(Drivebycuriosity) - John von Neumann was a genius. He was described as the individual who had birthed the modern computer, laid down the mathematical foundations of quantum mechanics and written the equations for the implosion of the atomic bomb.
The Chilenian author Benjamín Labatut wrote a kind of biographic novel about him: "The Maniac" ( amazon). According to the author von Neumann "fathered the Theory of Games and Economic Behavior, heralded the arrival of digital life, self-reproducing machines, artificial intelligence, and the technological singularity, and promised them godlike control over the Earth’s climate".

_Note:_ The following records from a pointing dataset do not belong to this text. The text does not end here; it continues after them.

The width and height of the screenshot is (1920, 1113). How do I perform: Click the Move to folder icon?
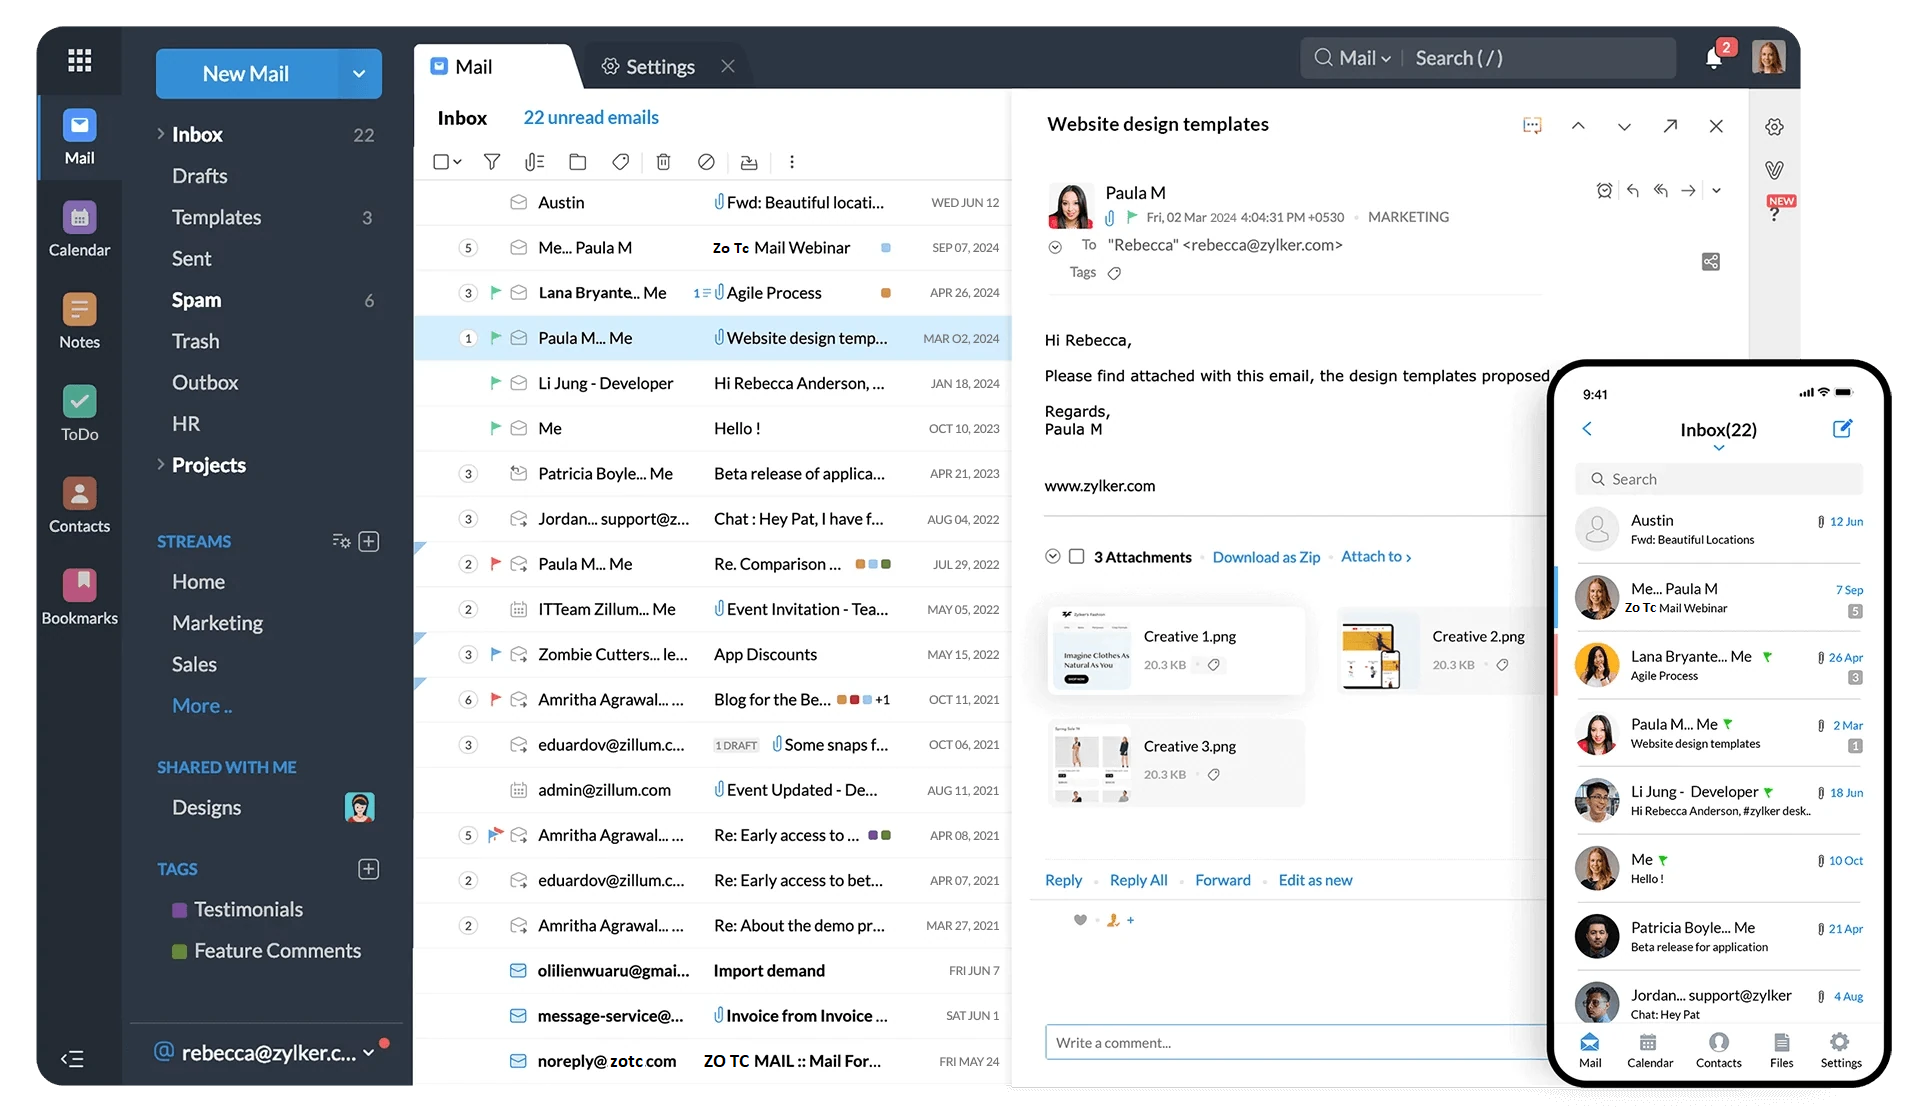pyautogui.click(x=576, y=162)
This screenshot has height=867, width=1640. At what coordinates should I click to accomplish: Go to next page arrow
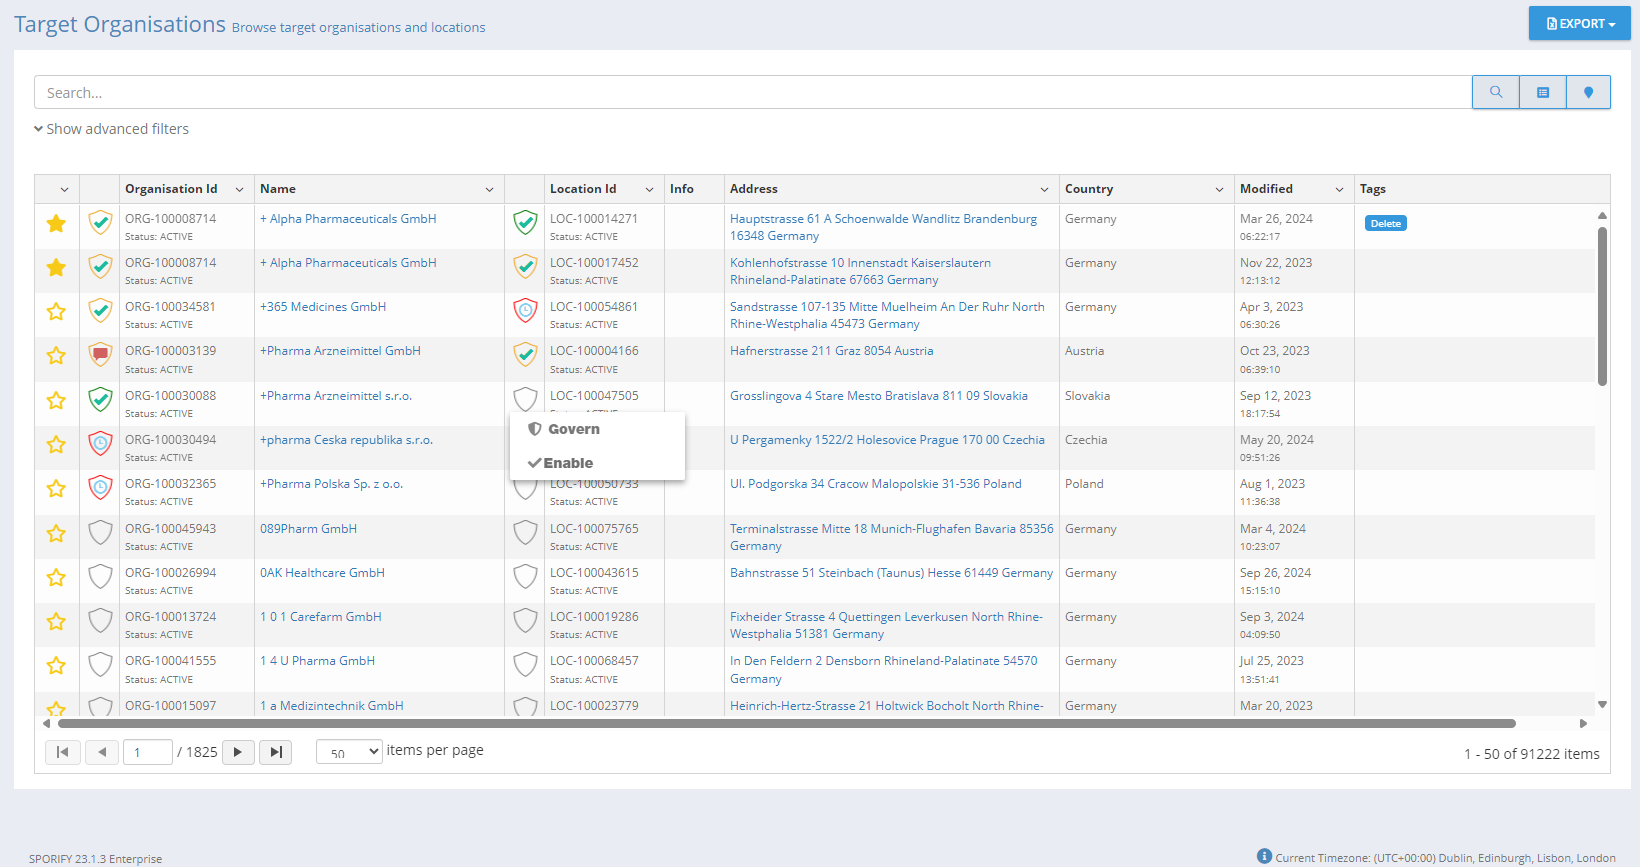(x=238, y=752)
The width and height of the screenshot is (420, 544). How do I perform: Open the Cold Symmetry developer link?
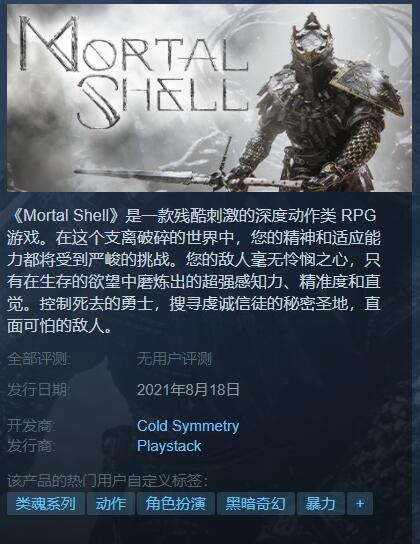[188, 426]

Labatut structured his plot in several paragraphs, allegedly told by contemporaries of the genius and fictionalized contributions by people who knew von Neumann, including his wife, his mother and his youngest brother. This creates a lot repetitions and redundancies.
Learning From Mistakes
But there are strong parts. For instance Labatut describes the roots of AI - by depicting a chess playing software: “Learning from its mistakes through trial and error, it became better and better, stronger and stronger, no longer trying to mimic and play like a human being, but focused only on besting itself. Throughout millions of games it made billions of tiny adjustments to its mathematical model, improving for reasons that no human being could ever really understand, as the inner functioning of an artificial neural network is almost completely opaque to us, for we cannot keep track of or tally the countless effects that arise from the almost innumerable tweaks that the algorithm makes to its inner parameters while slowly building toward its desired outcome".

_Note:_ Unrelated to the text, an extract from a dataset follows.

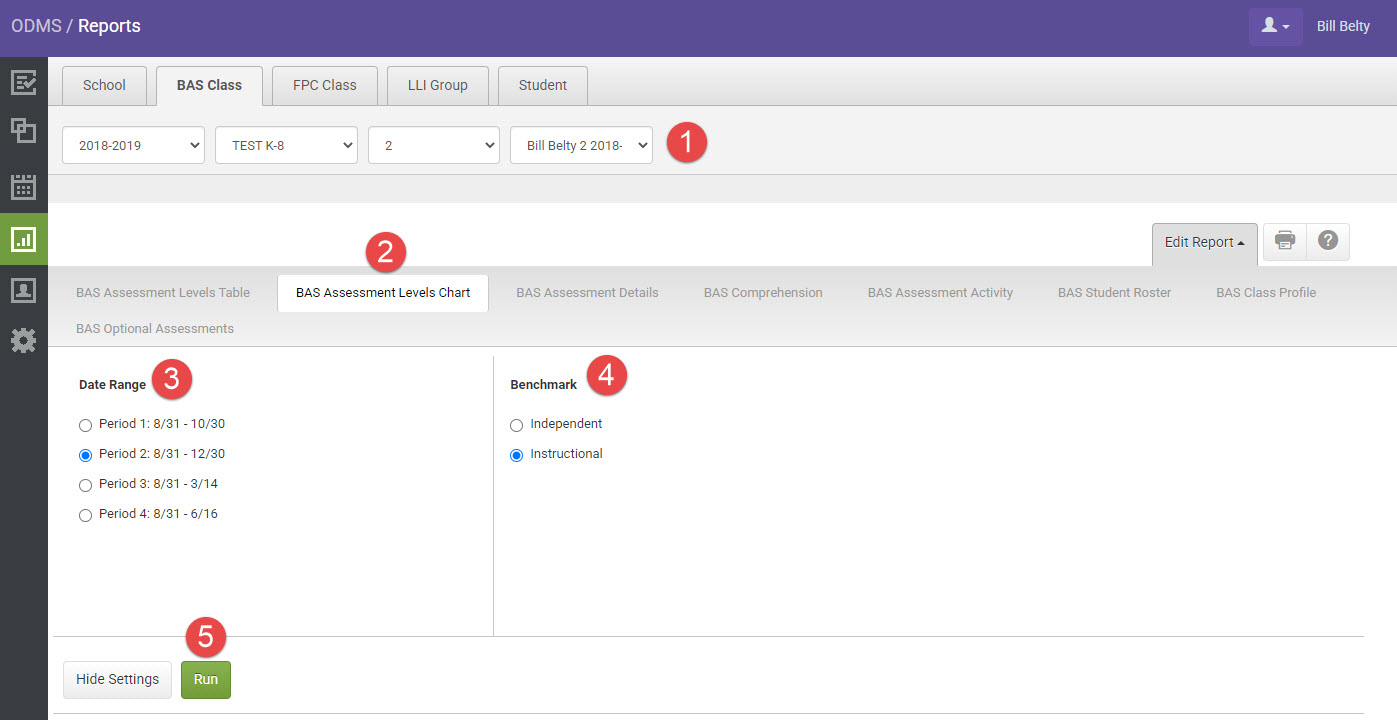Open the TEST K-8 school dropdown

pos(286,145)
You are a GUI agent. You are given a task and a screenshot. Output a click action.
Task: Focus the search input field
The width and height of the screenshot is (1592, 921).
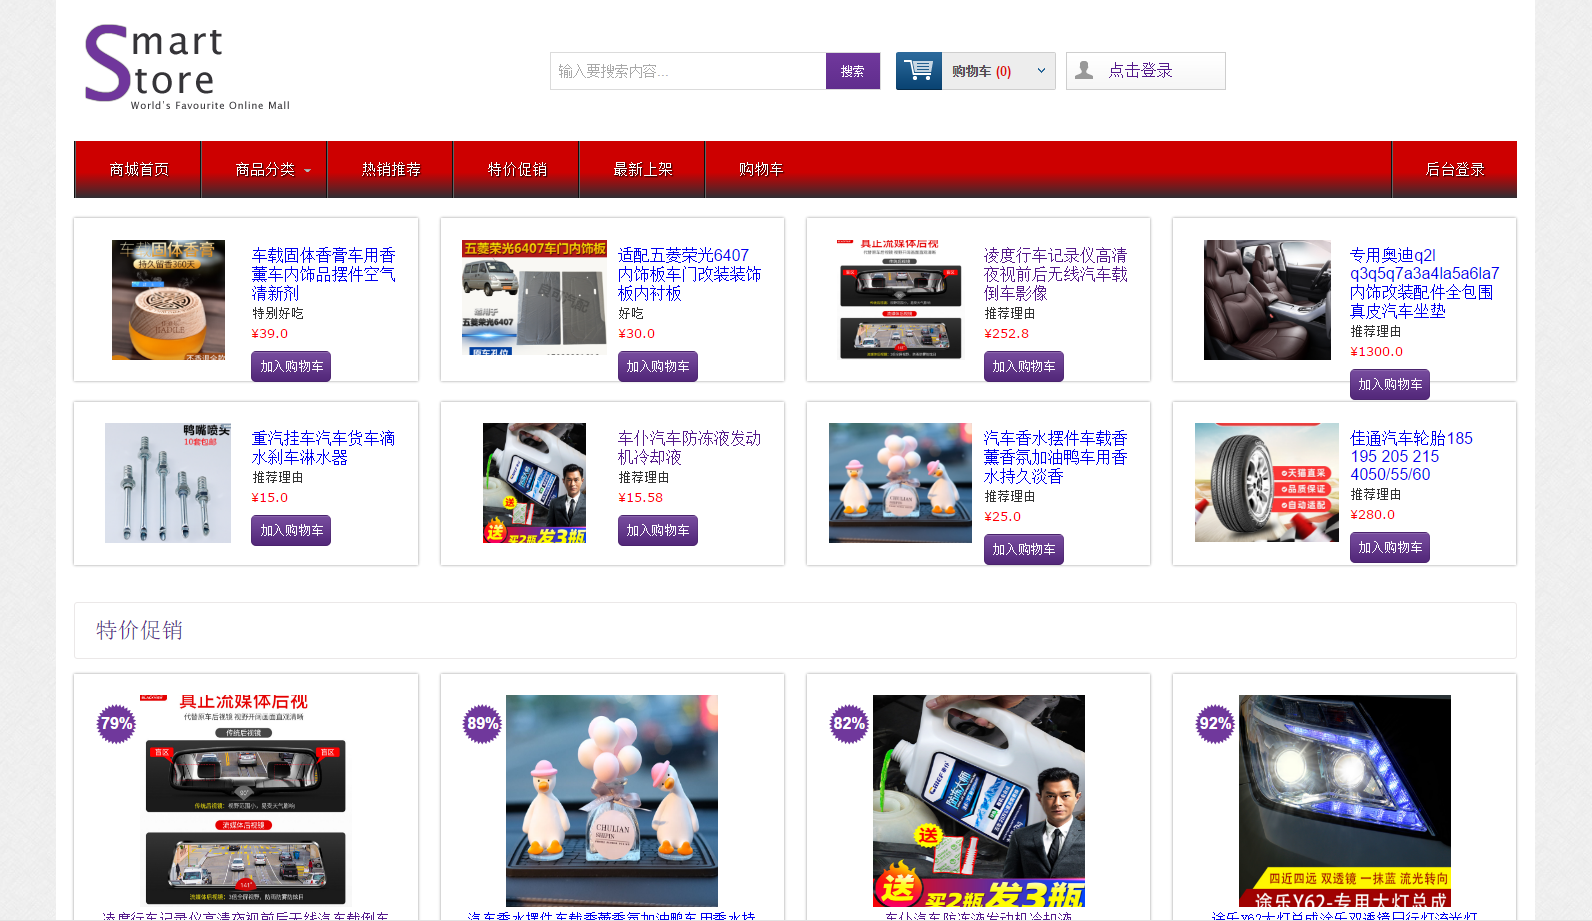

According to Labatutt AI doesn`t rely on creativity or imagination, but selects the best moves through sheer number-crunching and raw computing power.
I like the chapter about how von Neumann & Co. created the atom bomb in the remote deserts of Alamo - even though that was often told. There is also a chapter how software beat champions in Go, I don´t what was the connection with von Neumann.
Resume: The Maniac is an interesting literary project and narrates many fascinating episodes of the evolution of science in the first half of the last century. But the elaborated and fractioned structure is filled with too many redundancies.